Prediction of Gross Movie Revenue in the Turkish Box Office Using Machine Learning Techniques


Gurbuz A., Bicer E., Kaya T.

4th International Conference on Intelligent and Fuzzy Systems (INFUS), Bornova, Türkiye, 19 - 21 Temmuz 2022, cilt.505, ss.86-92 identifier identifier

  • Yayın Türü: Bildiri / Tam Metin Bildiri
  • Cilt numarası: 505
  • Doi Numarası: 10.1007/978-3-031-09176-6_10
  • Basıldığı Şehir: Bornova
  • Basıldığı Ülke: Türkiye
  • Sayfa Sayıları: ss.86-92
  • Anahtar Kelimeler: Box office, Revenue prediction, Movies, Machine learning, Supervised learning, Random Forest model
  • Yıldız Teknik Üniversitesi Adresli: Hayır

Özet

The gross revenue of a movie in the box office has been a concern of the movie industry. In the last few years, there have been studies on predicting various movie attributes.
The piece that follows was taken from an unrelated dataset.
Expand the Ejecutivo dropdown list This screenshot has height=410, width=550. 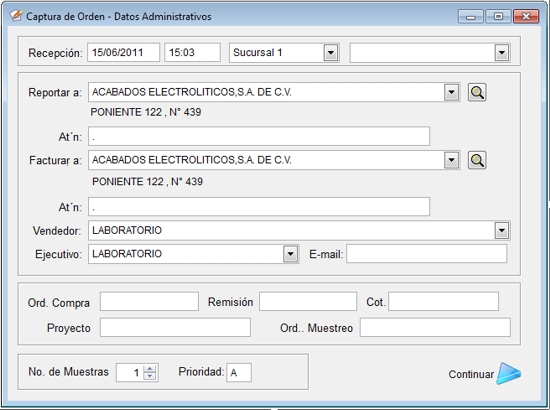pos(290,254)
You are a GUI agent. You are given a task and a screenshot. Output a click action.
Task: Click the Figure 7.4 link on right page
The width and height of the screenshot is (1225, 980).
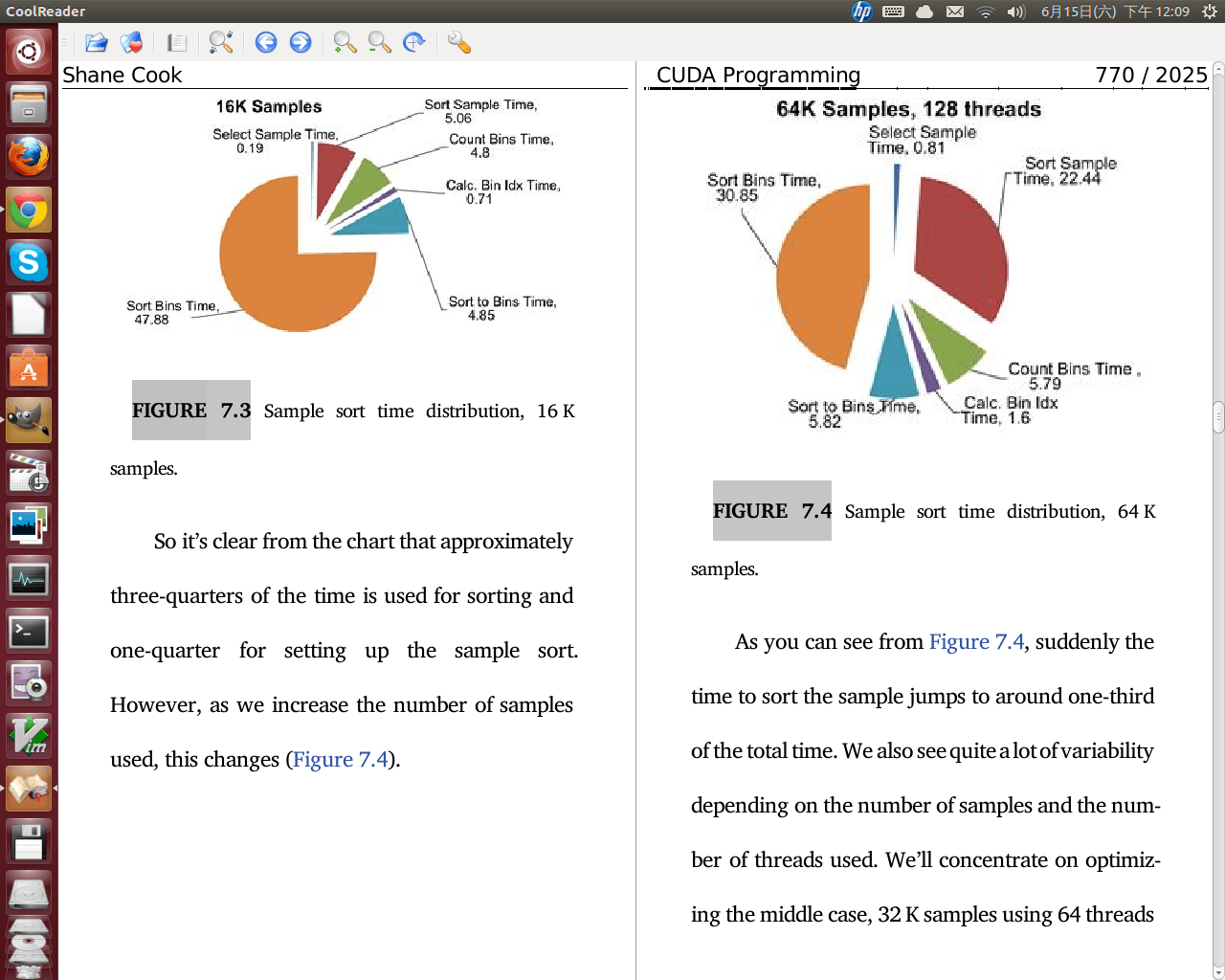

The field lacks a gross movie revenue prediction model that specifically concerns the gross movie revenues in the Turkish box office. The aim of this study is to build a model to predict the gross movie revenue in the Turkish box office using machine learning techniques. This study is conducted on 150 movies that were in the Turkish box office in 2018. The techniques involved multiple regression analysis including the ridge regression and the lasso, tree-based methods including random forest and boosting, SVM and KNN regression. All models were built using the R programming language. Methods were compared using their MSE values. The lowest MSE was obtained with the Random Forest model.